Chrysopa slossonae specializes on one species of aphid. They will consume other species, but lay infertile eggs. When they are given their specific prey, they begin laying fertile eggs a day later.
Interestingly, geographical variation appears to play some role in this. Ch. oculata taken from western North America could produce fertile eggs on a synthetic diet, while those from the eastern side couldn’t.
Prey Specificity
As mentioned, the species Ch. slossonae specializes on one species of aphid (Prociphilus tessellatus). Its sister species, Ch. quadripunctata, is an aphid generalist. In nature, they are reproductively isolated, however they will hybridize in the lab, which can help demonstrate why stable prey association occurs and how it evolved in lacewings. While many herbivore specialists have been proved to have extensive traits that cause them to behave how they do, this study demonstrated that this is true for predators as well. That is, many behavioral, psychological, phenological, morphological, and physiological characteristics influence what type of prey a lacewing will feed on. This can affect reproduction, mouthparts, larval photoaxis and defensive behavior, morphology, and phenology (life cycles).

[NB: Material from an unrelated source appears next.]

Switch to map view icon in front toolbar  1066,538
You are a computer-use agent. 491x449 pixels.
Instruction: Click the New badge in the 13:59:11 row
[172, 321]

Most of these traits have a genetic basis. Variation was identified, however these traits seem to be very stable, and evolutionary change in relation to these traits seems to come with costs and benefits. It’s notable that the hybrids performed poorly compared to both the specialist and the generalist, however in nature they do not reproduce.
Conclusions
Much of what I have covered here is still largely unknown. There is data available for some species, covering development times and nutrient requirements, however a significant amount of this lacks research. In my next write up, I will discuss some of the ideas the book outlines as well as my own.
I believe the key here is learning which species in our local area prefer which pest, and to attract a variety of different lacewing generalists. Nectaries and hedgerows are critical for this – the more nectar, the more likely it is that lacewings will oviposit nearby.
The specificity of lacewing diets is also promising because it limits the damage they can do to non-pest species from evolutionary dietary deviation, which is certainly one of the problems of insect release. Additionally, there are a wide variety of native species here. For example, the photo Nothochrysa californica was taken in the Evergreen woods, and I have spotted several Neuroptera there, now that I’ve started looking for them.